Facilement identifiables, leurs couvertures arborent
un pistolet rutilant entouré de quelques cartouches, ou un militaire
cagoulé brandissant un fusil d’assaut. Cette presse de niche
s’adresse en priorité aux tireurs du dimanche (les magazines
Action,
armes et tir et
Cibles)
et aux collectionneurs d’armes (La
gazette des armes).
Parfois issus des mêmes groupes de presse, quelques titres destinés
aux professionnels de la sécurité (Commando
Magazine, ProSécurité, PolicePro)
achèvent d’occuper le créneau. Que
l’on ne s’y trompe pas, nous ne sommes pas ici dans le monde de
la chasse et des doudounes vertes matelassées. Et presque plus dans
celui du tir sportif. Nous sommes ici au royaume des armes. Des guns.
Des
flingues.
Des
pétards.
Bref,
on n’est pas là pour rigoler. L’effet visuel de cette pile de
magazines que vous ramenez chez vous est saisissant. Pistolets
semi-automatiques, kalachnikovs bridées ou couteaux de combat sur
papier glacé. Feuilletez négligemment l’un de ces titres dans un
lieu public (au choix : lieu de travail, métro, salle d’attente
de votre médecin), et déjà les regards inquiets et dubitatifs se
porteront sur vous. Des pages entières de tests comparatifs et de
bancs d’essai s’offrent à vous, lecteur avide. La mécanique en
est bien huilée : 1)
Eveil de votre curiosité : « le
lancement de ce nouveau modèle était particulièrement attendu »,
« beaucoup
de fabricants s’y sont déjà cassé le nez ».
2)
Récit d’exploits afin d’aiguiser votre désir : grâce à
sa puissance « sauvage »
et « monstrueuse »,
ce
Smith & Wesson 500, pourtant courtaud, « peut
abattre d’une seule balle un buffle ou un grizzly à une distance
supérieure à cinquante mètres ».
3)
Eloge des qualités plastiques et techniques de l’engin :
« malgré
ses dimensions, l’arme est belle »,
« ce
type de chargeur a toujours fait rêver ou fantasmer les tireurs du
monde entier ».
4)
Moment décisif de la prise en main : « la
queue de détente bien galbée procure un contact agréable ».
5)
Climax :
« cette
carabine peut tirer les trente coups de son chargeur en un temps
record ».
6)
Et,
enfin, conclusion libératrice : « cette
carabine nous a littéralement conquis !
» Quelques
pages plus loin, un expert américain - gage de crédibilité -
vous glisse que lui ne se séparerait pour rien au monde de son fusil
à pompe à canon court : « juste
au cas où... », car
dans son pays n’importe quel déplacement ou intempérie peut se
transformer en « cauchemar
de survie ».
Ailleurs, on vous concède que les couteaux de combats «
ne sont pas uniquement destinés à trucider votre adversaire »,
et peuvent aussi, il ne faut pas l’oublier, servir à «
ouvrir des boîtes de conserves ».
Vous vous amusez de toutes les nouveautés, parfois drôlement
inventives. Il faut dire que le marché des armes est en pleine
effervescence, dopé par l’effet Obama - non pas l’espoir de paix
et de réforme sociale, mais plutôt l’envolée des ventes par
crainte d’un durcissement à venir de la législation américaine.

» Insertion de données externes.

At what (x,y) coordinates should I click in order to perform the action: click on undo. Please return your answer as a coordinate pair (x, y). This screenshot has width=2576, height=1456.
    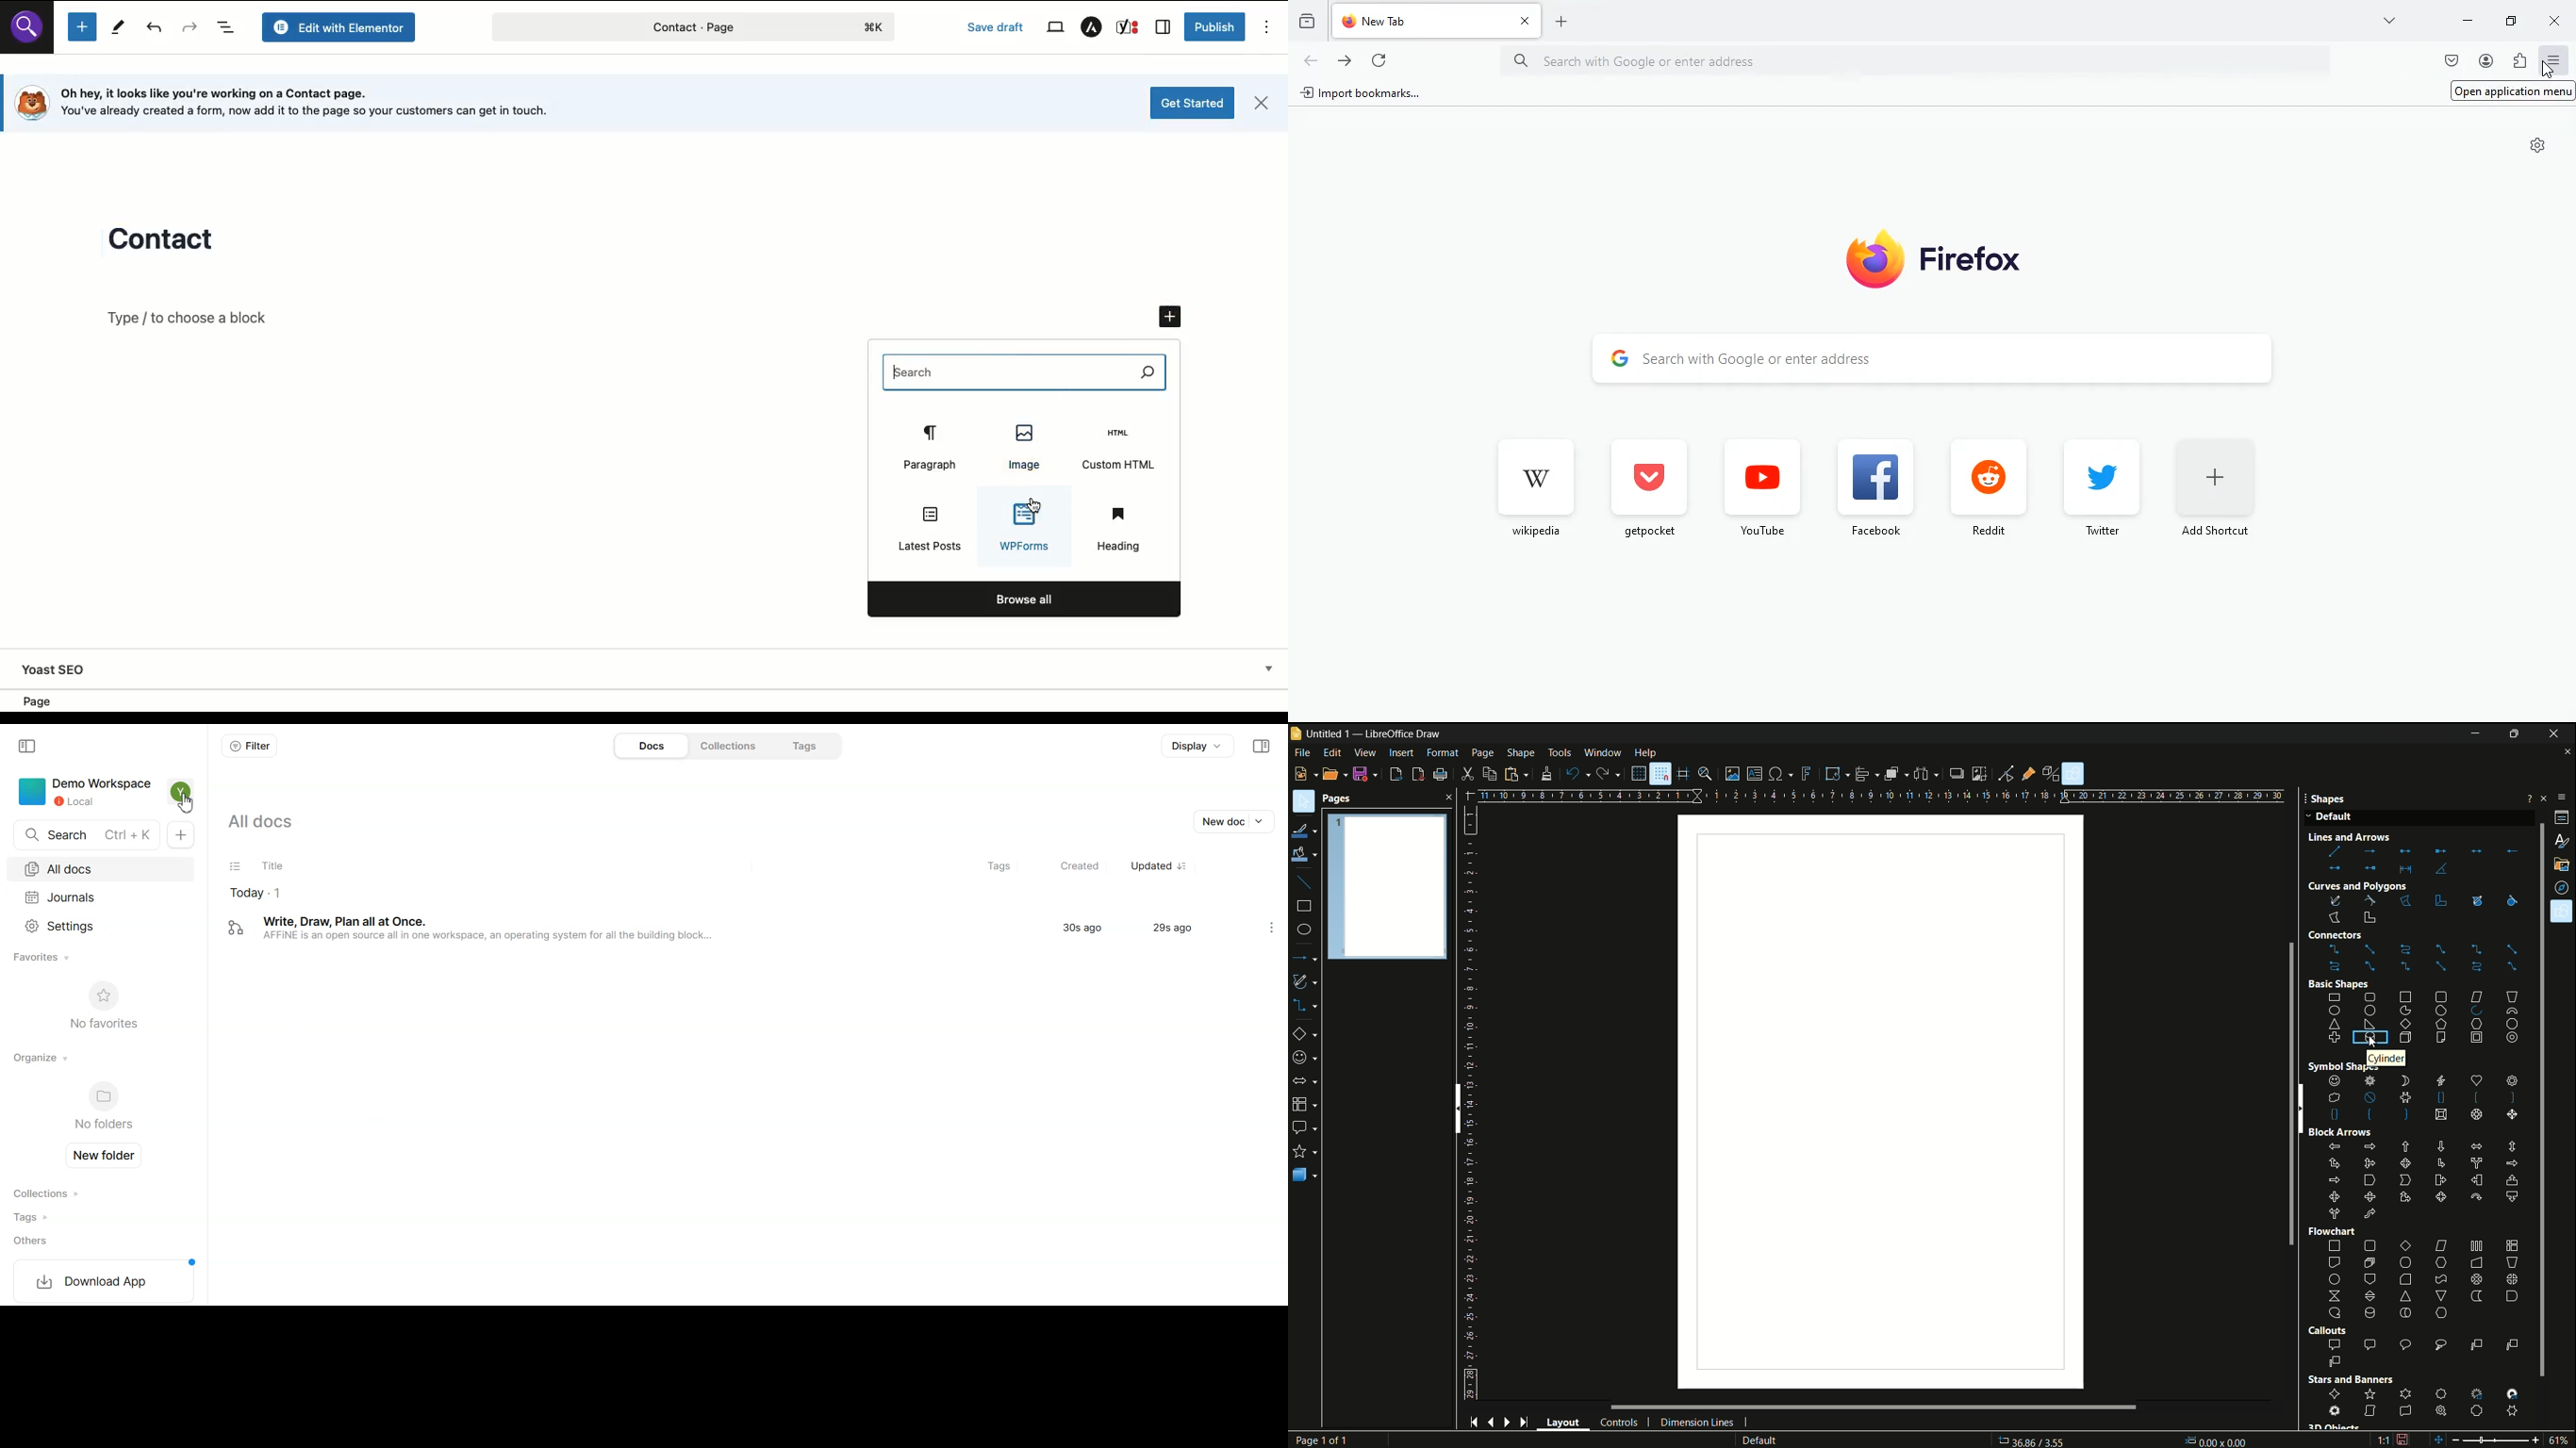
    Looking at the image, I should click on (1578, 774).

La trouvaille qui a fait fureur au récent Salon des armes de sport
et de loisirs de Las Vegas est le stylo « tactique » -
simple stylo que son corps métallique et oblong et ses extrémités
tranchantes transforment en arme de défense. Le mode d’emploi est
rudimentaire : il vous suffit, au choix, de « planter
la pointe du stylo dans l’œil ou à l’intérieur de l’oreille
de votre adversaire pour le neutraliser. »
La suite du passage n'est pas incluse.